Ninety-five percent, after explaining their reasons, answer No. Journalists like Osmín Martínez and Iliana Lavastida, who have managed to turn a boring conservative newspaper like Diario Las América into an attractive medium, do not have plans to return to Cuba either.
Only those politically committed confessed that they would leave everything behind and return to rebuild the land where they, their parents and grandparents were born. This is the case for the poet and journalist Raúl Rivero.
Almost all of the Cubans who have triumphed in Miami would help from a distance. A praiseworthy thing, but in a de-capitalized nation like Cuba today, it feels like very little. Because the country will need more than professional and financial help and powerful infrastructure investments. It will also need labor.

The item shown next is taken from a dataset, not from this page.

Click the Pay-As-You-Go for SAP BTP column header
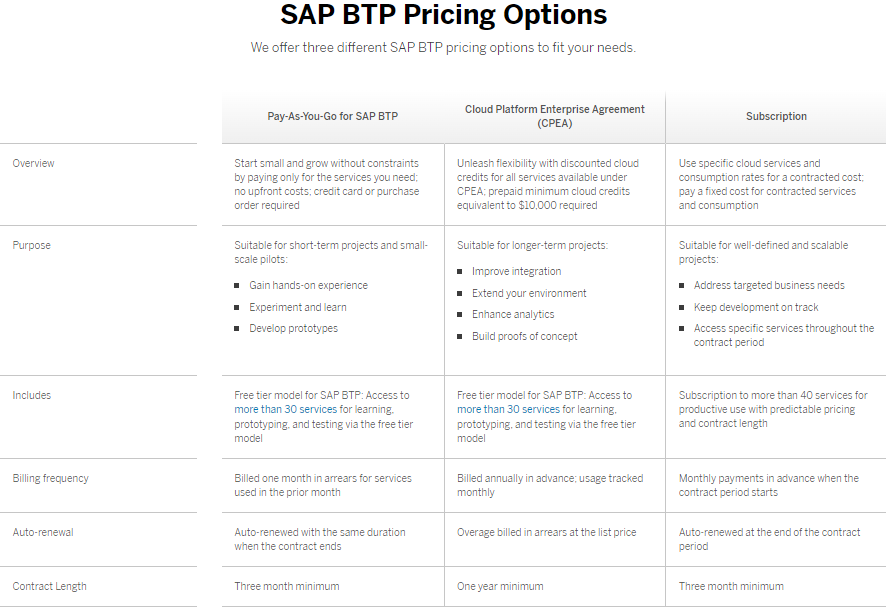Viewport: 887px width, 613px height. pos(332,116)
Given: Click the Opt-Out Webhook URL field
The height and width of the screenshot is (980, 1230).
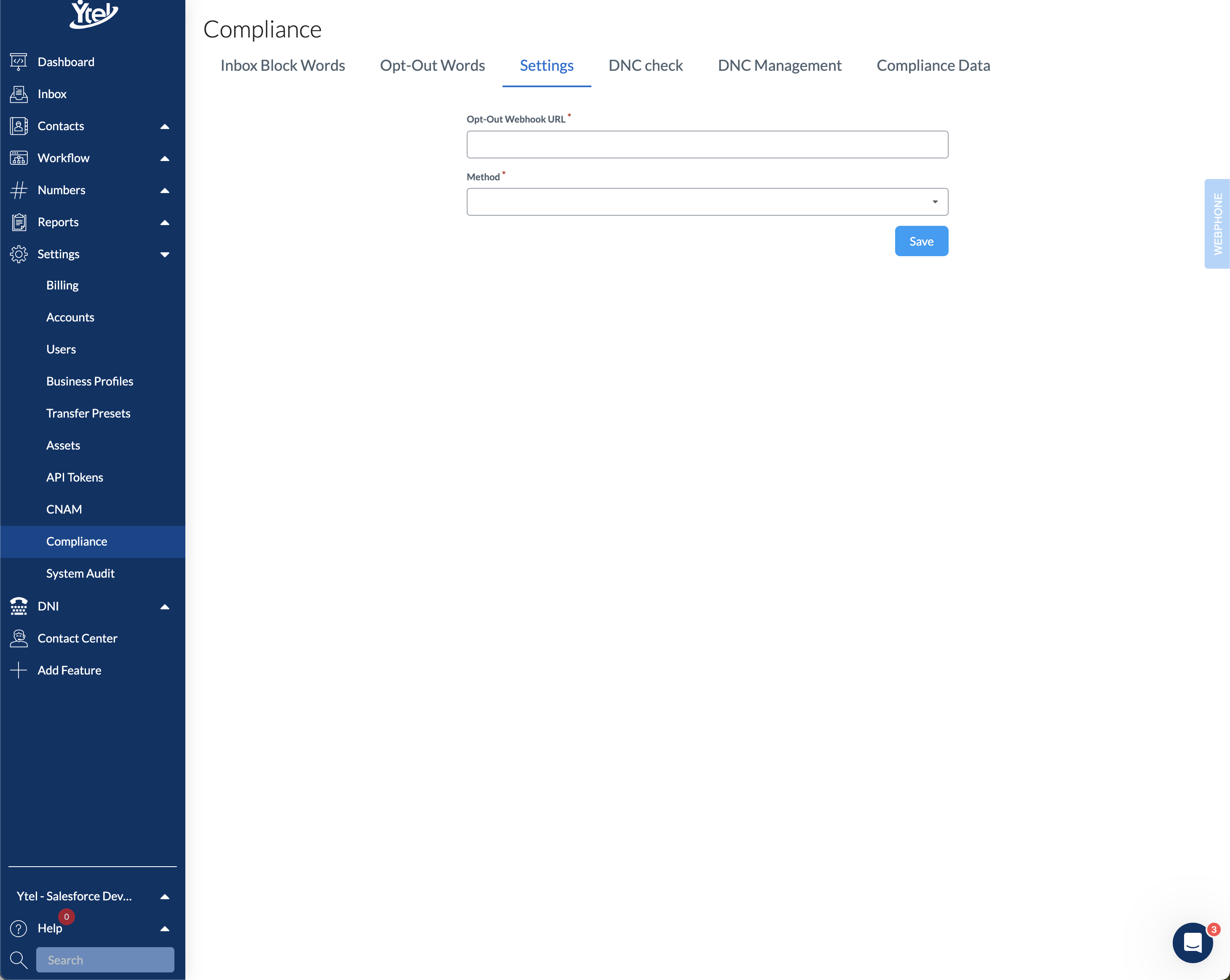Looking at the screenshot, I should tap(707, 145).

People with experience in sectors such as construction and architecture: with few exceptions, everything built in Cuba over the last sixty years has been built badly.
It will also require people with knowledge in public administration, democratic political institutions, specialists in education, agriculture, telecommunications and other technical and scientific branches.
It is probably the best option — perhaps the only one — to involve the olive-green dictatorship. Negotiate with the emigration, especially the one with the most economic power. Open, without conditions, the doors back to their homeland. Stop treating emigrated Cubans as just a source of remittances and encourage them to participate in the national reconstruction.
Despite the triumphalist discourse of the regime, the ship is taking on water. It would be a crime to let it end up sinking without trying to find solutions.
Nobody is more interested in the fate of Cuba than Cubans. Although those who left do not want to return to stay.